Maybe politicians in the advanced countries are straining at the
education-jobs relationship the wrong way round. Maybe the really
interesting, fulfilling, usually well-paid jobs are already catered for.
This certainly seems to be the picture. The  prosperous middle class that
newly arose in the 19th century, living within and between the middling and
the poor, has now become an almost distinct meta-class of around 20% of the
population in the top dozen or so of the advanced countries. The children of
this meta-class, mostly educated in private schools who, later, tend to
marry one another almost exclusively after meeting in elite universities,
already populate almost all the decision-making jobs in business, the media,
politics, academe, judiciary, armed forces and the important governmental
bureaucracies such as the treasury and the central bank.

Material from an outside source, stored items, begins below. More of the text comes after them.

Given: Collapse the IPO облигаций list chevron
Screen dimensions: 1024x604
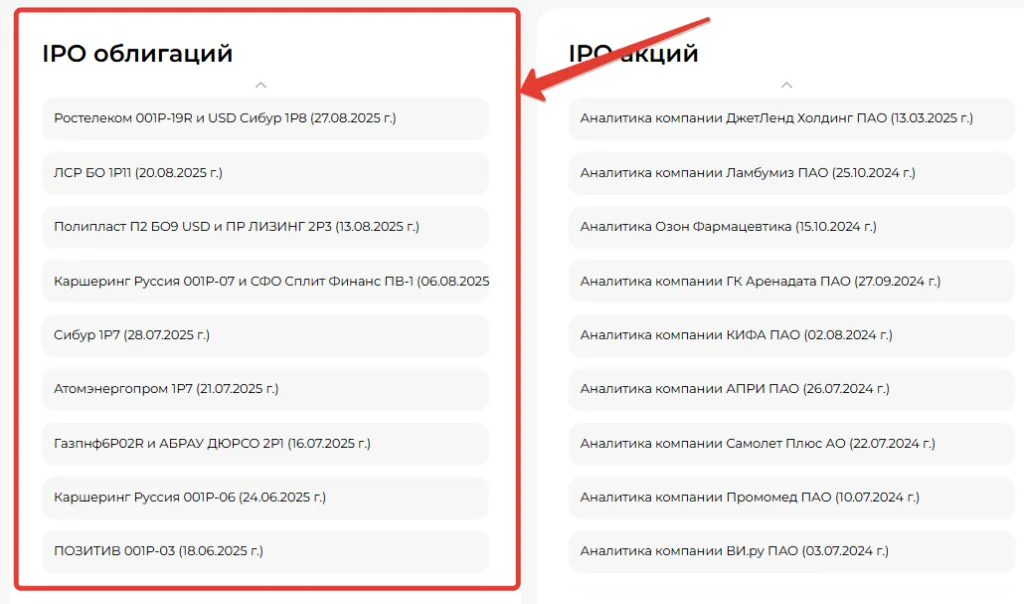Looking at the screenshot, I should 261,85.
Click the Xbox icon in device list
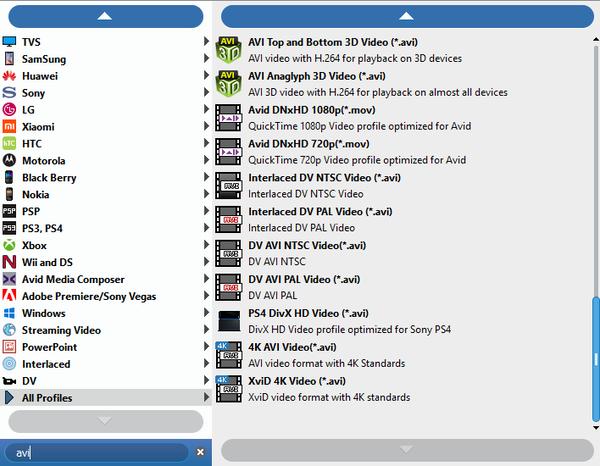The height and width of the screenshot is (466, 600). click(x=10, y=245)
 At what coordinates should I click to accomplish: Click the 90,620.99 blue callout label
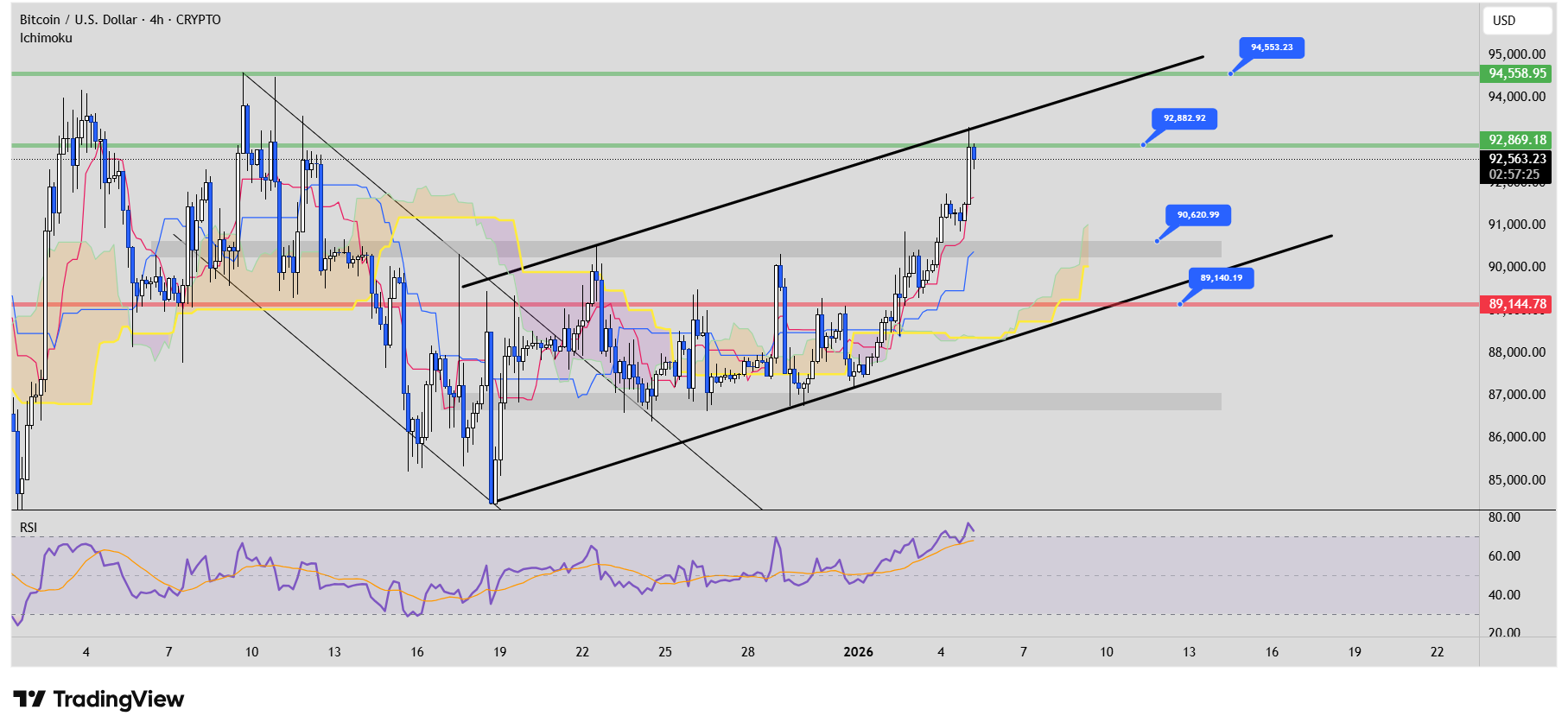pyautogui.click(x=1197, y=215)
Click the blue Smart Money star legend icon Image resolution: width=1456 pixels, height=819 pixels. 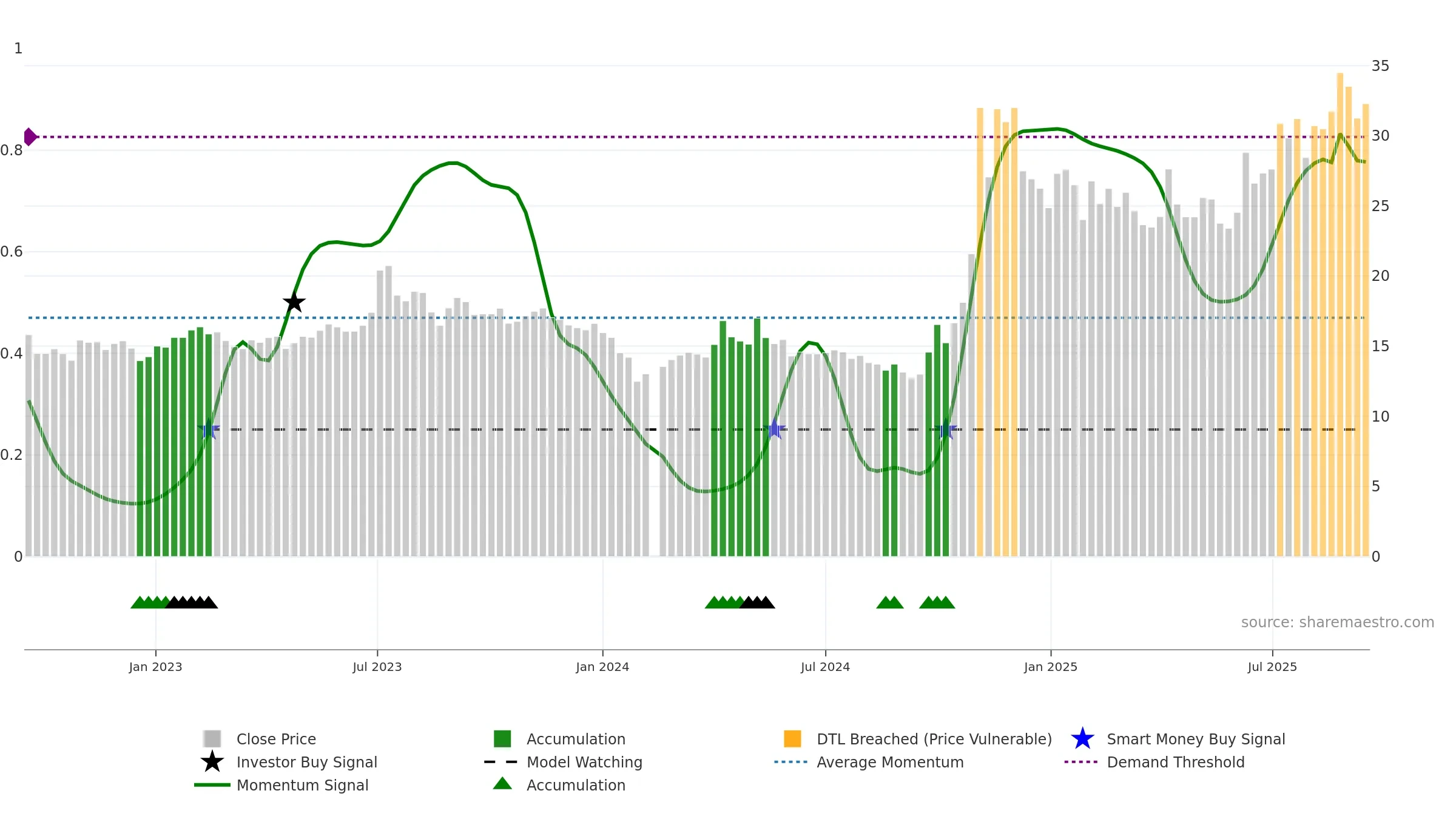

Even in the
sciences, which is still the most penetrable by the talented of the hoi
polloi, almost half of research scientists are already from the meta-class.

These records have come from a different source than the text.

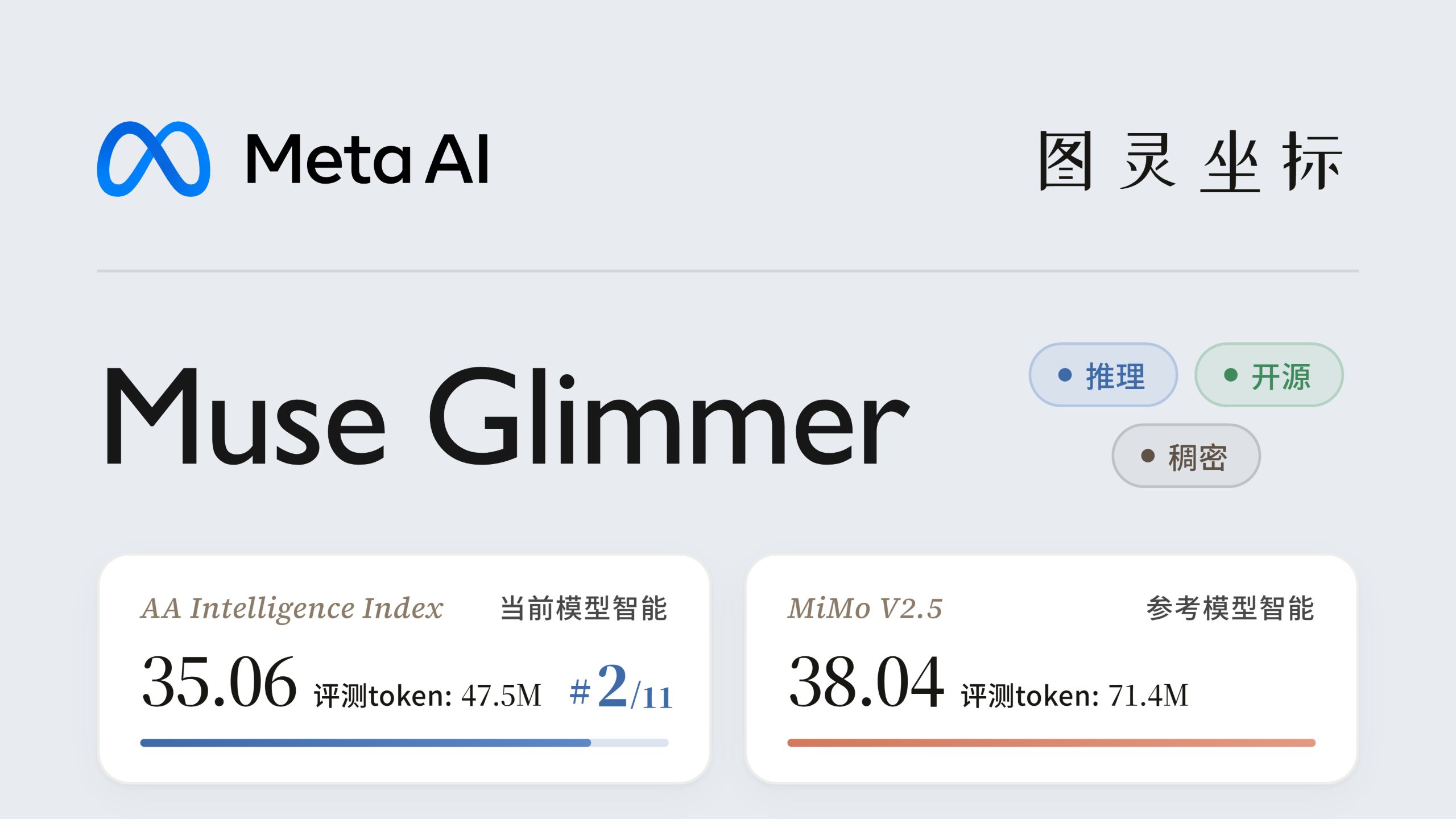The image size is (1456, 819).
Task: Click the blue dot in 推理 tag
Action: point(1065,375)
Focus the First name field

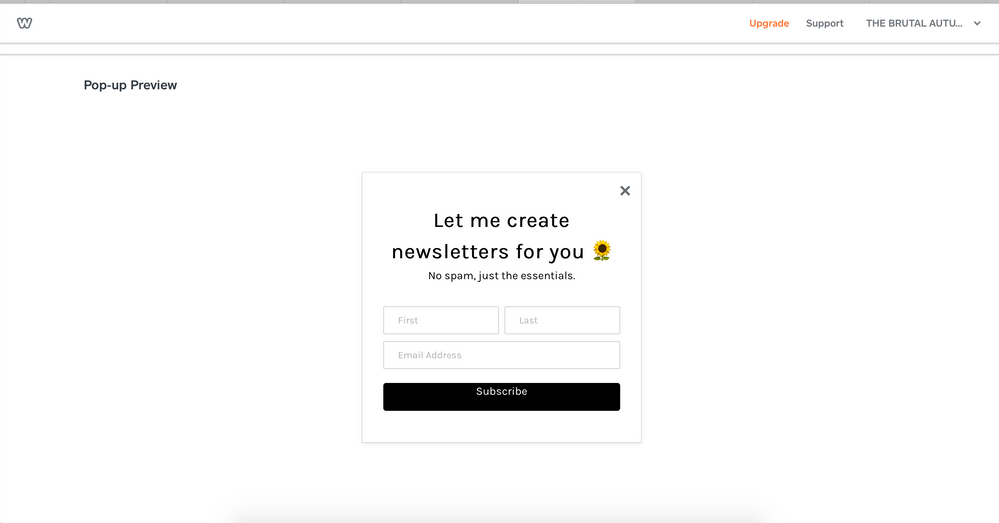441,320
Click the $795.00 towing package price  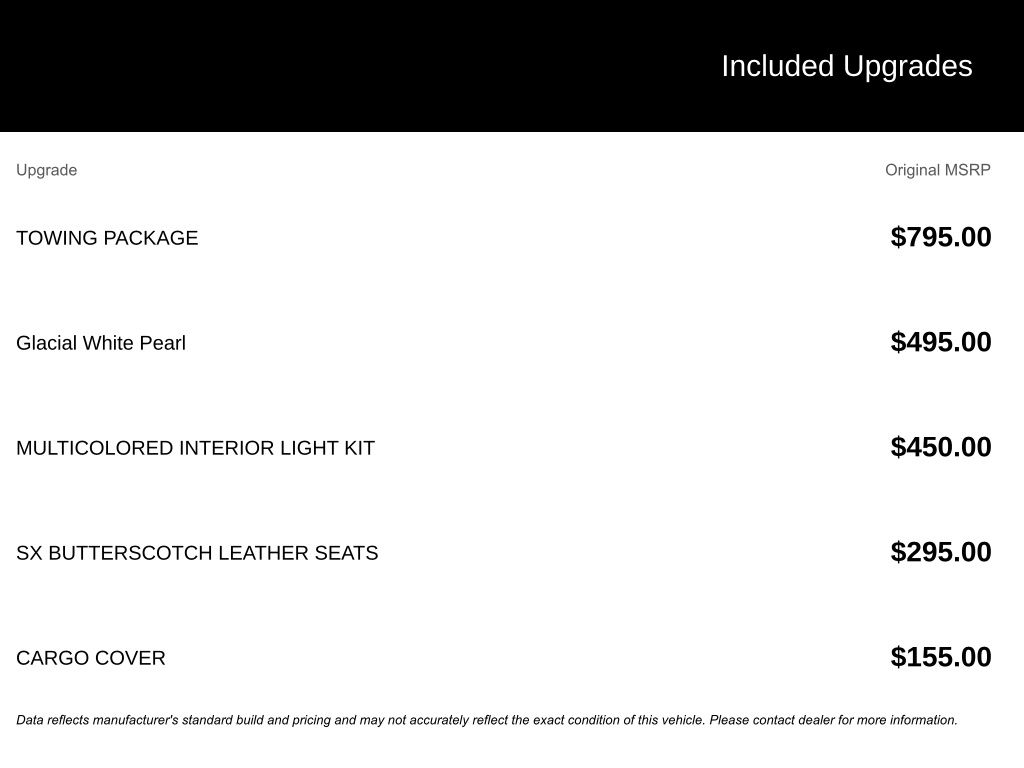(941, 236)
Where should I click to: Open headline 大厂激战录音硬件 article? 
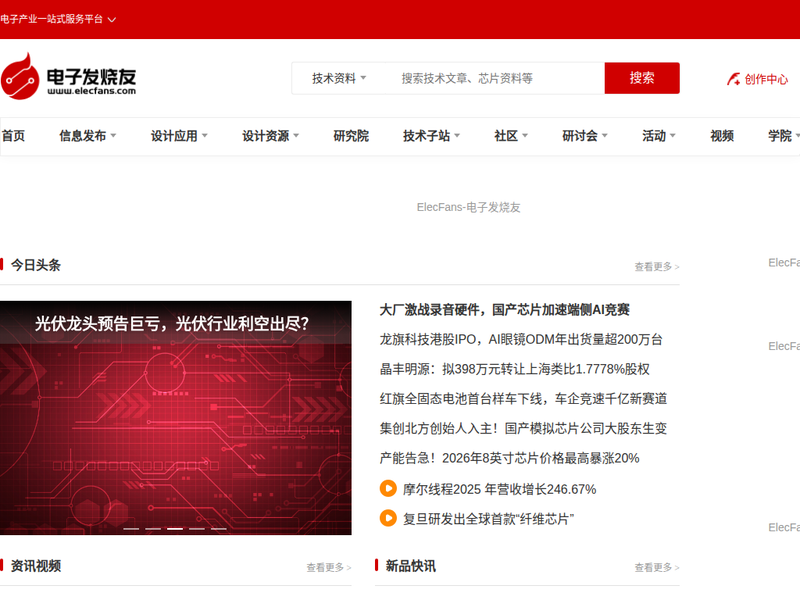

Even in China, the most meritocratic form of government that exists in the
modern world, we can already discern the increasing appearance at Politburo
level of the of offspring of the previous communist nomenklatura .

Actually, despite the present high fashion of democracy via the ballot box
(via talent shows on television by necessarily handsome and socially
engaging candidates), America & Co are already changing to something much
more akin to the older Chinese and Indian caste systems. Both civilizations
had a meta-class -- the Mandarins and the Brahmins. As they had systems
which lasted for centuries perhaps they shouldn't be sneezed at as examples.
If this isn't convincing then we ought to pay attention to modern
evolutionary biologists who tell us that there is incontrovertible evidence
that rank ordering is deeply instinctive in almost all mammalian species,
and particularly so in the primates -- which includes ourselves of course,
having almost identical genes to the chimps.

So there we are. Perhaps the advanced countries are already overpopulated
for reasons other than hunger or shortages of investment or resources which
affect the rest of the world. Obligingly, the non-meta-classes of the
advanced world are already doing their best to adjust to automated times by
not breeding sufficiently. The indigenous populations of all the advanced
countries are due to decline, some of them precipitously, in the foreseeable
future. As for the meta-classes, well, perhaps they won't need to breed
strictly at a rate of two children per woman in order to replenish
themselves at source, as it were. There are always plenty of highly talented
children of the masses, if selected early enough and given fast-track
promotion before the state education system dumbs them down.